» WORK REQUIRED
Write the next part of the burnman.utils.math documentation below, picking up right after its final sentence.

» DOCUMENT
— Begin —
Calculates the L2 normalized array of numpy array a of a given order and along a given axis.

burnman.utils.math.linear_interpol(x, x1, x2, y1, y2)

Linearly interpolate to point x, between the points (x1,y1), (x2,y2)

burnman.utils.math.bracket(fn, x0, dx, args=(), ratio=1.618, maxiter=100)

Given a function and a starting guess, find two inputs for the function that bracket a root.

Parameters:

• fn (function) – The function to bracket.

• x0 (float) – The starting guess.

• dx (float) – Small step for starting the search.

• args (tuple) – Additional arguments to give to fn.

• ratio (float) – The step size increases by this ratio every step in the search. Defaults to the golden ratio.

• maxiter (int) – The maximum number of steps before giving up.

Returns:

xa, xb, fa, fb. xa and xb are the inputs which bracket a root of fn. fa and fb are the values of the function at those points. If the bracket function takes more than maxiter steps, it raises a ValueError.

Return type:

tuple of floats

burnman.utils.math.smooth_array(array, grid_spacing, gaussian_rms_widths, truncate=4.0, mode='inverse_mirror')

Creates a smoothed array by convolving it with a gaussian filter. Grid resolutions and gaussian RMS widths are required for each of the axes of the numpy array. The smoothing is truncated at a user-defined number of standard deviations. The edges of the array can be padded in a number of different ways given by the ‘mode’ parameter.

Parameters:

• array (numpy.ndarray) – The array to smooth.

• grid_spacing (numpy.array of floats) – The spacing of points along each axis.

• gaussian_rms_widths (numpy.array of floats) – The Gaussian RMS widths/standard deviations for the Gaussian convolution.

• truncate (float) – The number of standard deviations at which to truncate the smoothing.

• mode (str) – {‘reflect’, ‘constant’, ‘nearest’, ‘mirror’, ‘wrap’, ‘inverse_mirror’} The mode parameter determines how the array borders are handled either by scipy.ndimage.filters.gaussian_filter. Default is ‘inverse_mirror’, which uses burnman.tools.math._pad_ndarray_inverse_mirror().
— End —
» Click-target data
— Begin —
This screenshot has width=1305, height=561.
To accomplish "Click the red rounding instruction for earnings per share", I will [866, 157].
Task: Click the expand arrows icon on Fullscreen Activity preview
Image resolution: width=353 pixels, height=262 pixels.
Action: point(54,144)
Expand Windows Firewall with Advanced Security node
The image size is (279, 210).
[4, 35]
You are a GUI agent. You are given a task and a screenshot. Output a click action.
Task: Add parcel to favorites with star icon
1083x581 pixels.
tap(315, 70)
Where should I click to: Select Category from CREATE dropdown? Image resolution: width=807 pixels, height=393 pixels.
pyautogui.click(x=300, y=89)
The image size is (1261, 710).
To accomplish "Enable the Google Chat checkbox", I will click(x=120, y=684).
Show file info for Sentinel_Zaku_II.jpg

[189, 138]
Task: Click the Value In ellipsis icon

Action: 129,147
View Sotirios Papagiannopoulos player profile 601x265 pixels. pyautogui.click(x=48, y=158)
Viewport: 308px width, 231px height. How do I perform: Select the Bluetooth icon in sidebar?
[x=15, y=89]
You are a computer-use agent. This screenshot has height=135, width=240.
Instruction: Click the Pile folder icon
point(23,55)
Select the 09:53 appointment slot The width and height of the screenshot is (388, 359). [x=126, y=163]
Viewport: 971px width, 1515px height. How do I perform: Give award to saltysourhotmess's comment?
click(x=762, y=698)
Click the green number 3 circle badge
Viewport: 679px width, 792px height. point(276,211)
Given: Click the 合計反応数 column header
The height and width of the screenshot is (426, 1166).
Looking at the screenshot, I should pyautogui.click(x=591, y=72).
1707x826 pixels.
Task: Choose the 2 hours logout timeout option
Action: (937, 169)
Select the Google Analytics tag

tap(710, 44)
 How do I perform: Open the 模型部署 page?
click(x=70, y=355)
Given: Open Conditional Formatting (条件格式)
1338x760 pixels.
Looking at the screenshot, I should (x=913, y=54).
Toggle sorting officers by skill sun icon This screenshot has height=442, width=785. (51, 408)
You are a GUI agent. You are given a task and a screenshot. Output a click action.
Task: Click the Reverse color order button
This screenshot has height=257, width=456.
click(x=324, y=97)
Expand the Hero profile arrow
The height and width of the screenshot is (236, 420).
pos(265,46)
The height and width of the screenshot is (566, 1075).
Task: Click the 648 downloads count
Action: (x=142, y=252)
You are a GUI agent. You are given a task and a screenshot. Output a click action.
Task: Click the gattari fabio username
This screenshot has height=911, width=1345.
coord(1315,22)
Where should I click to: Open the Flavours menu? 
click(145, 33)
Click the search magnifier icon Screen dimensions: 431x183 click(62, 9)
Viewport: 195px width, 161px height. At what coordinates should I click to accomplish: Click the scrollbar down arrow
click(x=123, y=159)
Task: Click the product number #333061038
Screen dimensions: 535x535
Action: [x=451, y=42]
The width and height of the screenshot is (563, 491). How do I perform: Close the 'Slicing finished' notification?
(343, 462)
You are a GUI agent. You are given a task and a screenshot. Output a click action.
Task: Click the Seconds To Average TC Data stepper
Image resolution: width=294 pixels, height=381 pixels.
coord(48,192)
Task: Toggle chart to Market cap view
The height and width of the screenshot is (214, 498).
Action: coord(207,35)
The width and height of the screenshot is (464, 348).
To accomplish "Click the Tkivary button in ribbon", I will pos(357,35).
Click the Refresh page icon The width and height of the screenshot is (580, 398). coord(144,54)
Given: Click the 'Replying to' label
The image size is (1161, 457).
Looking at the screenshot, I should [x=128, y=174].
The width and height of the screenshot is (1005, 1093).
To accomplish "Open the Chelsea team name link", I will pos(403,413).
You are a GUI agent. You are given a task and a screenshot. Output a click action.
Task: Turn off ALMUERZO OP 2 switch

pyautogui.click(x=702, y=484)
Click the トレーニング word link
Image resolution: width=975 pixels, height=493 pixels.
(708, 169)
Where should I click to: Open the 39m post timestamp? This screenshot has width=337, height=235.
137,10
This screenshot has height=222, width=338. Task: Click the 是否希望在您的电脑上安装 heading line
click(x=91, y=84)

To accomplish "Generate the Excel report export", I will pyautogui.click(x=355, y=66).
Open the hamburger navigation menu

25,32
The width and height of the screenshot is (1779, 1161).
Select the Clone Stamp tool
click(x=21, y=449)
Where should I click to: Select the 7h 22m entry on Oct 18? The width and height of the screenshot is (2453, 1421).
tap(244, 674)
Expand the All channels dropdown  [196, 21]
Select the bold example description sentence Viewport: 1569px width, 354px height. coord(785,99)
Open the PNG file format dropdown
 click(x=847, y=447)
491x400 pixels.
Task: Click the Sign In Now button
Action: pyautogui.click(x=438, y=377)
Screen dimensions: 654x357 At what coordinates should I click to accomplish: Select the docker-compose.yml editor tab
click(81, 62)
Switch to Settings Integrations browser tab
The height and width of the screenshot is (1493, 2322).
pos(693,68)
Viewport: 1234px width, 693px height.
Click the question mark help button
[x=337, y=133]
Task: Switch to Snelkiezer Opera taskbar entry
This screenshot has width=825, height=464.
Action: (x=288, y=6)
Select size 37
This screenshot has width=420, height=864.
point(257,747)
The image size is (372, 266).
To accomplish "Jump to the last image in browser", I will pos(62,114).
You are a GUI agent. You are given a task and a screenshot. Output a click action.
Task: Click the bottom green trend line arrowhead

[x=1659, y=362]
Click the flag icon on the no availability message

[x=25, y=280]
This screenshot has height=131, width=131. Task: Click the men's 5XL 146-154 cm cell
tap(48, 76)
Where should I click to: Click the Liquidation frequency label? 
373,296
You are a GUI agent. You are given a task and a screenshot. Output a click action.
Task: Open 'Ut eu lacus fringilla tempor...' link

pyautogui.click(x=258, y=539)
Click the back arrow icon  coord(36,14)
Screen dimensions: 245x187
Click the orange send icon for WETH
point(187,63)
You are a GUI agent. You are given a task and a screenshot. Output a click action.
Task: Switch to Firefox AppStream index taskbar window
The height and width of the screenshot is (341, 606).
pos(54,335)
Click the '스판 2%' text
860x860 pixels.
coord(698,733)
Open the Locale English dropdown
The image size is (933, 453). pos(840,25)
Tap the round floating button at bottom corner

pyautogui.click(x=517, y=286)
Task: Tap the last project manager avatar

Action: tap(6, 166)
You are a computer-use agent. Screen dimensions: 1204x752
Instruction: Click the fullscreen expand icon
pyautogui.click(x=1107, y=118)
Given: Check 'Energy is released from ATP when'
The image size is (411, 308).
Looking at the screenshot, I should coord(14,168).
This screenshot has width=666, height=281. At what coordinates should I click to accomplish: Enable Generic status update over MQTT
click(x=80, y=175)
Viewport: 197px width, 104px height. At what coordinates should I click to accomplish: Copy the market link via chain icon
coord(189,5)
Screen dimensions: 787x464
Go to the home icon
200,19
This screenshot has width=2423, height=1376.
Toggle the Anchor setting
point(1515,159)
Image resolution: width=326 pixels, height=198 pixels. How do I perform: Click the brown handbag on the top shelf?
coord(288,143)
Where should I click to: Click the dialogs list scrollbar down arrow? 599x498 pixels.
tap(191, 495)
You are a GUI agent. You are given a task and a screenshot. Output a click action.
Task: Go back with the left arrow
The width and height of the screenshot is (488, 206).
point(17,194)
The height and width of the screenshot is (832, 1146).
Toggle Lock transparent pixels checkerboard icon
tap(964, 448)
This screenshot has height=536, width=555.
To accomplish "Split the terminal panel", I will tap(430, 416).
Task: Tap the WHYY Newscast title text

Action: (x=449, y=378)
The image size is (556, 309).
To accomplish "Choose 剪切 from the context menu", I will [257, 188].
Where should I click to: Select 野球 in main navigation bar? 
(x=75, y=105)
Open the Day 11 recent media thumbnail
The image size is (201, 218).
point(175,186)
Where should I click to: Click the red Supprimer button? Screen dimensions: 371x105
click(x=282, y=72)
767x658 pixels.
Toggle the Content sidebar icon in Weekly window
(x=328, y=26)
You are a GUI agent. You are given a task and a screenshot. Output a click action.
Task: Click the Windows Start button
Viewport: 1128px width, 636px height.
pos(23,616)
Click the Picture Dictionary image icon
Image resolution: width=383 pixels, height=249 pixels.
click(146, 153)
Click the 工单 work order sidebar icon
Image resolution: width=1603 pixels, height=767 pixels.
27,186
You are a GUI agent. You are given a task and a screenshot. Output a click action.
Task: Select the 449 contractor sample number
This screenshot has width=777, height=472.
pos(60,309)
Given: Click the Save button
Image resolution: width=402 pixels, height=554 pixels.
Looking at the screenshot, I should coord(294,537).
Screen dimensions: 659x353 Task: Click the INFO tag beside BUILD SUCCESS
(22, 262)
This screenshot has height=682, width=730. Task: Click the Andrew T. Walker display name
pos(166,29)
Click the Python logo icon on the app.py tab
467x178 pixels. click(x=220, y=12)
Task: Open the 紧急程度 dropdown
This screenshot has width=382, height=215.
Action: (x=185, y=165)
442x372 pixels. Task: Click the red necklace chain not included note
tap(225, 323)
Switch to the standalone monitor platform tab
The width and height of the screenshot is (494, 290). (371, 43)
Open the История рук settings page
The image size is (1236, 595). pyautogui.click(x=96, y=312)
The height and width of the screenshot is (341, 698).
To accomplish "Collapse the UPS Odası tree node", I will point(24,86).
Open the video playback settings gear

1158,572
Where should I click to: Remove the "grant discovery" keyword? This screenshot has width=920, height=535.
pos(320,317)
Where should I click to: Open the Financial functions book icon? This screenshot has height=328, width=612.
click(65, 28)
— End —
» OUTPUT FOR THIS EXERCISE
Returns:

The smoothed array

Return type:

numpy.ndarray

burnman.utils.math.interp_smoothed_array_and_derivatives(array, x_values, y_values, x_stdev=0.0, y_stdev=0.0, truncate=4.0, mode='inverse_mirror', indexing='xy')

Creates a smoothed array on a regular 2D grid. Smoothing is achieved using burnman.tools.math.smooth_array(). Outputs scipy.interpolate.RegularGridInterpolator() interpolators which can be used to query the array, or its derivatives in the x- and y- directions.

Parameters:

• array (numpy.array (2D)) – The array to smooth. Each element array[i][j] corresponds to the position x_values[i], y_values[j]

• x_values (numpy.array (1D)) – The gridded x values over which to create the smoothed grid

• y_values (numpy.array (1D)) – The gridded y_values over which to create the smoothed grid

• x_stdev (float) – The standard deviation for the Gaussian filter along the x axis

• y_stdev (float) – The standard deviation for the Gaussian filter along the y axis

• truncate (float) – The number of standard deviations at which to truncate the smoothing.

• mode (str) – {‘reflect’, ‘constant’, ‘nearest’, ‘mirror’, ‘wrap’, ‘inverse_mirror’} The mode parameter determines how the array borders are handled either by scipy.ndimage.filters.gaussian_filter. Default is ‘inverse_mirror’, which uses burnman.tools.math._pad_ndarray_inverse_mirror().

• indexing (str) – {‘xy’, ‘ij’}, optional Cartesian (‘xy’, default) or matrix (‘ij’) indexing of output. See numpy.meshgrid for more details.

Returns:

Three RegularGridInterpolator functors interpolation functions for the smoothed property and the first derivatives with respect to x and y.

Return type:

tuple

burnman.utils.math.l2_norm_profiles(depth, calc, obs)

Computes the L2 norm for N profiles at a time (assumed to be linear between points).

Parameters:

• depths (array of float) – depths. \([m]\)

• calc (list of arrays of float) – N arrays calculated values, e.g. [mat_vs,mat_vphi]

• obs (list of arrays of float) – N arrays of values (observed or calculated) to compare to , e.g. [seis_vs, seis_vphi]

Returns:

array of L2 norms of length N

Return type:

array of floats

burnman.utils.math.chisqr_profiles(calc, obs)

Computes the chisqr factor for N profiles at a time. Assumes a 1% a priori uncertainty on the seismic model.

Parameters:

• calc (list of arrays of float) – N arrays calculated values, e.g. [mat_vs,mat_vphi]

• obs (list of arrays of float) – N arrays of values (observed or calculated) to compare to, e.g. [seis_vs, seis_vphi]

Returns:

error array of length N

Return type:

array of floats

burnman.utils.math.l2_norm_profile(x, funca, funcb)

Computes the L2 norm of the difference between two 1D profiles, assuming linear interpolation between points.

This is equivalent to the square root of the integrated squared difference between the two functions over the given depth range. The integration is performed using the trapezoidal rule.

Parameters:

• x (array-like of float) – Array of depth values [m], must be 1D and monotonically increasing.

• funca (array-like of float) – First profile (e.g., model or predicted values), must be same length as x.

• funcb (array-like of float) – Second profile (e.g., observed or reference values), same shape as funca.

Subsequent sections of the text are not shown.